-- Data for processing follows --
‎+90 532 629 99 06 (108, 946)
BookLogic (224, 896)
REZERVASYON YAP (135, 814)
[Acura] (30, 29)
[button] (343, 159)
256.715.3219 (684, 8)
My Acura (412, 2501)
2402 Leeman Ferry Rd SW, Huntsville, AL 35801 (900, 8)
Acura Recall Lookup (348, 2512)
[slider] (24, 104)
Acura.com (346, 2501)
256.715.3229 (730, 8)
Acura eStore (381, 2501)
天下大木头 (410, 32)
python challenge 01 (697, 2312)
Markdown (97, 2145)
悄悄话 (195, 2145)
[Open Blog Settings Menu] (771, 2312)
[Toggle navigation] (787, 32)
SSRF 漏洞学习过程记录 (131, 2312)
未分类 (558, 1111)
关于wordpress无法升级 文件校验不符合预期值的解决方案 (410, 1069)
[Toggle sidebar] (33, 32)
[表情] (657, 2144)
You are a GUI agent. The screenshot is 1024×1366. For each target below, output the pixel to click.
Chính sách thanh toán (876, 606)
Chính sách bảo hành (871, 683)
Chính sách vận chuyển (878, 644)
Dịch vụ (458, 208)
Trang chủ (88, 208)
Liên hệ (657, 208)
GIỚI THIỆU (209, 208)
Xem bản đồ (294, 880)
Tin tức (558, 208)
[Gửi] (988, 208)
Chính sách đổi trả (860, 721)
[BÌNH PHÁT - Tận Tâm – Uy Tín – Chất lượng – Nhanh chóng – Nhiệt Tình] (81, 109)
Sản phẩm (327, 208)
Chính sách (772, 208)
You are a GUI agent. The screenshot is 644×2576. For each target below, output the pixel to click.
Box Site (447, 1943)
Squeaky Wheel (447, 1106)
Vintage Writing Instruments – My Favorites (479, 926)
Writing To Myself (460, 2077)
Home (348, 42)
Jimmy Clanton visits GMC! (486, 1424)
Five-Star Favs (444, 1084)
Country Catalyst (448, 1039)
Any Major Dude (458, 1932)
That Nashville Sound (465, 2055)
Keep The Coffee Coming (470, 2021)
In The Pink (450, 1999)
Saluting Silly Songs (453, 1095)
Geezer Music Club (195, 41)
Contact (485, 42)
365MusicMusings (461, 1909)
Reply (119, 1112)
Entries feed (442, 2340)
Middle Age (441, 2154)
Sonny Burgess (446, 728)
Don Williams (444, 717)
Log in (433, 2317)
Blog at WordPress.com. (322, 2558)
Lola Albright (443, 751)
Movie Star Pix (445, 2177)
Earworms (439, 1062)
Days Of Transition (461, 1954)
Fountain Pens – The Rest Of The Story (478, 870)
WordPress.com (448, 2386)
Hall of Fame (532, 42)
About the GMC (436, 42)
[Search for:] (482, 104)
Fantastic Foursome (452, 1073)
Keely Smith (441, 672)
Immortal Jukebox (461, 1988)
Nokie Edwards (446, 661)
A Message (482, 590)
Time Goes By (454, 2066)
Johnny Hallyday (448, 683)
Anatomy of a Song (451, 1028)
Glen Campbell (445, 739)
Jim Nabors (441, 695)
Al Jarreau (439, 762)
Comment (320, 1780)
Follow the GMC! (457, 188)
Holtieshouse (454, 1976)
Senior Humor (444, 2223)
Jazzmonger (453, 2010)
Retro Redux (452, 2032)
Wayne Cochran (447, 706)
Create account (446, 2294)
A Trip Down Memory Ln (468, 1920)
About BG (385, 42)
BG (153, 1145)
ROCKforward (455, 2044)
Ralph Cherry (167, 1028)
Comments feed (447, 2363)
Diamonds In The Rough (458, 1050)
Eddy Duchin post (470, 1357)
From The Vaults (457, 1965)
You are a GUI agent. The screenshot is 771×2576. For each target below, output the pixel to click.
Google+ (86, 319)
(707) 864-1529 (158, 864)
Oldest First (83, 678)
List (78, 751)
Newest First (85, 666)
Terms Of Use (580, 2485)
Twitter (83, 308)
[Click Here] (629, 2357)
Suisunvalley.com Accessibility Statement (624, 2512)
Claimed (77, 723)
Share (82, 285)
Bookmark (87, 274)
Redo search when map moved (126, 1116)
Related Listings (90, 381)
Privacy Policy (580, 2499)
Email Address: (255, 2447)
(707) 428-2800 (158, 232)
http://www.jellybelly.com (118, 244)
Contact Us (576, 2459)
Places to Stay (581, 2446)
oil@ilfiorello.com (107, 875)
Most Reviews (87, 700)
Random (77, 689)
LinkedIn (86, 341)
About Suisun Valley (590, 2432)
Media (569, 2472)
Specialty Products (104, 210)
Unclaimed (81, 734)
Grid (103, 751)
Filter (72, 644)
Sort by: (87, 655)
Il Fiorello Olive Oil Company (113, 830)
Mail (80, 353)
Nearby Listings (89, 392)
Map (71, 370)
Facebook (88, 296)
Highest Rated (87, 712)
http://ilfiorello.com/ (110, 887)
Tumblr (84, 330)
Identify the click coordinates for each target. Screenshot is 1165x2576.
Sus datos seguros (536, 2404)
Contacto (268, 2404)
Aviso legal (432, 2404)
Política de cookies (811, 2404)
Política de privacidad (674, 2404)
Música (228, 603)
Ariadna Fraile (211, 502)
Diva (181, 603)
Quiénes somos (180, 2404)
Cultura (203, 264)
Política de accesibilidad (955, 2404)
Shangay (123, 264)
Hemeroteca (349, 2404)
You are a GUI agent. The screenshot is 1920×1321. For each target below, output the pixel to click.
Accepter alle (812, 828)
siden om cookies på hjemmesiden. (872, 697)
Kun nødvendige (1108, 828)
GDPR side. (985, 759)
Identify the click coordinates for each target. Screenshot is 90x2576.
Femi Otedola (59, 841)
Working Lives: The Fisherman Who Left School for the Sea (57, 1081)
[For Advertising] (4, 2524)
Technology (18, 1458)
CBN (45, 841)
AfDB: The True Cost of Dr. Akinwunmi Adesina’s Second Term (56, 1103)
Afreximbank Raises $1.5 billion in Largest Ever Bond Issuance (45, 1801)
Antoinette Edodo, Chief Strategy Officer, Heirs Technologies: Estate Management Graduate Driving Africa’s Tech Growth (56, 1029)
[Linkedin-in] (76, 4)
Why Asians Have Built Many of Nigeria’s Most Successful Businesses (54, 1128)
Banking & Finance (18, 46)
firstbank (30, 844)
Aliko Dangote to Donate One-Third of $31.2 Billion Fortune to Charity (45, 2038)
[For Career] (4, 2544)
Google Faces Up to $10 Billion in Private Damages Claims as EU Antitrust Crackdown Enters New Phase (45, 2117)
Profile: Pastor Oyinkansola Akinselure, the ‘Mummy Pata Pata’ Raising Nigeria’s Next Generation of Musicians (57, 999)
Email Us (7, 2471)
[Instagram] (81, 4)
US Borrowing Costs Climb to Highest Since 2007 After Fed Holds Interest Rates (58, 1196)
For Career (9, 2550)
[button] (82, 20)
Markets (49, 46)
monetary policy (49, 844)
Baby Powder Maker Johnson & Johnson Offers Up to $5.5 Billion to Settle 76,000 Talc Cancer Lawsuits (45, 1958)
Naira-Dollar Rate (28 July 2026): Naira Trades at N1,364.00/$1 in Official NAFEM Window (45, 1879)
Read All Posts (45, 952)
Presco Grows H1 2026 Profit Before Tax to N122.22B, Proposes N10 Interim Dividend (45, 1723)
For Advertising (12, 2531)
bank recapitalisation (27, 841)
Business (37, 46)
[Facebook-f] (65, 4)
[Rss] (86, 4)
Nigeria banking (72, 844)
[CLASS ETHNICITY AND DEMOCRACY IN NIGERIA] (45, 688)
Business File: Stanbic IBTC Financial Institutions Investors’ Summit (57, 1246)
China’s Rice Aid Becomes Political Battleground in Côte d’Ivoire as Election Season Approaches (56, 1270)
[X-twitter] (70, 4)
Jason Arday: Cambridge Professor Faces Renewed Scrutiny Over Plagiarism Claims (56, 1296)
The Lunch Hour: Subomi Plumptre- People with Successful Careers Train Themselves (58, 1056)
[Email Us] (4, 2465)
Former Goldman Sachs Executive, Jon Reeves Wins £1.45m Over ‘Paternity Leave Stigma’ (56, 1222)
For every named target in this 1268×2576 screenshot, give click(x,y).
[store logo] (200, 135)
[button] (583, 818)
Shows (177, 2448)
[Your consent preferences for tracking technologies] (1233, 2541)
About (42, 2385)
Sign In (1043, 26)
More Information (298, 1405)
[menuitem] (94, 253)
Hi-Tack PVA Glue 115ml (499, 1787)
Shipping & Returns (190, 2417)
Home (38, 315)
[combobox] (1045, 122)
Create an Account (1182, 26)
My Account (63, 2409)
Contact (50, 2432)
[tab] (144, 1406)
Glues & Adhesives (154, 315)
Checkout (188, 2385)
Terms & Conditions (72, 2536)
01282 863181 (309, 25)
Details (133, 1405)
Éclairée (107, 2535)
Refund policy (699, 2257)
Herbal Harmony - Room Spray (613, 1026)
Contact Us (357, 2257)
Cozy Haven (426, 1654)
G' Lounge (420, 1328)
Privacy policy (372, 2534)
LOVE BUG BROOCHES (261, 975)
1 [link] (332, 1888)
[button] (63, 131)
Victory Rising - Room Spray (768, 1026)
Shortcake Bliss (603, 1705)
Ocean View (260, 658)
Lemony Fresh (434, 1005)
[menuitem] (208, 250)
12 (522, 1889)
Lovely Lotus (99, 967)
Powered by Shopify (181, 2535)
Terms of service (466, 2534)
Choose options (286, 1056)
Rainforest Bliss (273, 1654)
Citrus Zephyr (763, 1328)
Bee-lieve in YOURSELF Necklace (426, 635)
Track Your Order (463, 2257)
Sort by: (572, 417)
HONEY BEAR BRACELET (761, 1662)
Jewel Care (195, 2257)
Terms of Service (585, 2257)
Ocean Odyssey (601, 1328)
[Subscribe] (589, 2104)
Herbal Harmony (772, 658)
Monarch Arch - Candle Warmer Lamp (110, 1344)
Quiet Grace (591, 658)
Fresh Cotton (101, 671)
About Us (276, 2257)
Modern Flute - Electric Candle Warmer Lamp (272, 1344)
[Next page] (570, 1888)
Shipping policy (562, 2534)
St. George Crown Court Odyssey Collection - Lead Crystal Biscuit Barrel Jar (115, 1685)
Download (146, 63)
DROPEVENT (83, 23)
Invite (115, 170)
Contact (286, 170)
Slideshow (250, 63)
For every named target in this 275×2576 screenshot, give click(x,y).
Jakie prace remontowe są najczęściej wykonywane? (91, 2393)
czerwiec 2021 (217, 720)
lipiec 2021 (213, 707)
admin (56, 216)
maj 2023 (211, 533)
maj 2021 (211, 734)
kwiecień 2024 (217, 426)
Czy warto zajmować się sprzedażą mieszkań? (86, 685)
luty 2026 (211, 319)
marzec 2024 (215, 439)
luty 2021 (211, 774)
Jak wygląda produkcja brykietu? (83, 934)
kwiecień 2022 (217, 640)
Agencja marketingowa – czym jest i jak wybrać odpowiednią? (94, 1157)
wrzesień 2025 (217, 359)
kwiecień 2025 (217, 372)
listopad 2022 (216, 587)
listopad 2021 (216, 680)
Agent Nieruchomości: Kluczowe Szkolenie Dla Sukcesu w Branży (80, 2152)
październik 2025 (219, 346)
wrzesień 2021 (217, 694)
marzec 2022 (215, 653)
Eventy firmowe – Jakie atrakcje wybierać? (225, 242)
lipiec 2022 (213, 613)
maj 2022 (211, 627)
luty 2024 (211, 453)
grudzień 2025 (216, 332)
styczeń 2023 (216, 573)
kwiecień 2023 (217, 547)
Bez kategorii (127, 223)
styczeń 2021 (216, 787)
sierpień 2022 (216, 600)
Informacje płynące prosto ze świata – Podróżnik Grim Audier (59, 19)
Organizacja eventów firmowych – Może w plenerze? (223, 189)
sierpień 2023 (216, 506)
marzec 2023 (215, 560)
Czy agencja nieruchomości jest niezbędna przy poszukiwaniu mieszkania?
-- Data for processing concluded --
What you have to do
With the first line being the one containing "luty 2026 (211, 319)" and the last line the one containing "luty 2024 (211, 453)", transcribe exactly the lines above that fall in that range.

Result of this task
luty 2026 (211, 319)
marzec 2024 (215, 439)
luty 2021 (211, 774)
Jak wygląda produkcja brykietu? (83, 934)
kwiecień 2022 (217, 640)
Agencja marketingowa – czym jest i jak wybrać odpowiednią? (94, 1157)
wrzesień 2025 (217, 359)
kwiecień 2025 (217, 372)
listopad 2022 (216, 587)
listopad 2021 (216, 680)
Agent Nieruchomości: Kluczowe Szkolenie Dla Sukcesu w Branży (80, 2152)
październik 2025 (219, 346)
wrzesień 2021 (217, 694)
marzec 2022 (215, 653)
Eventy firmowe – Jakie atrakcje wybierać? (225, 242)
lipiec 2022 (213, 613)
maj 2022 (211, 627)
luty 2024 (211, 453)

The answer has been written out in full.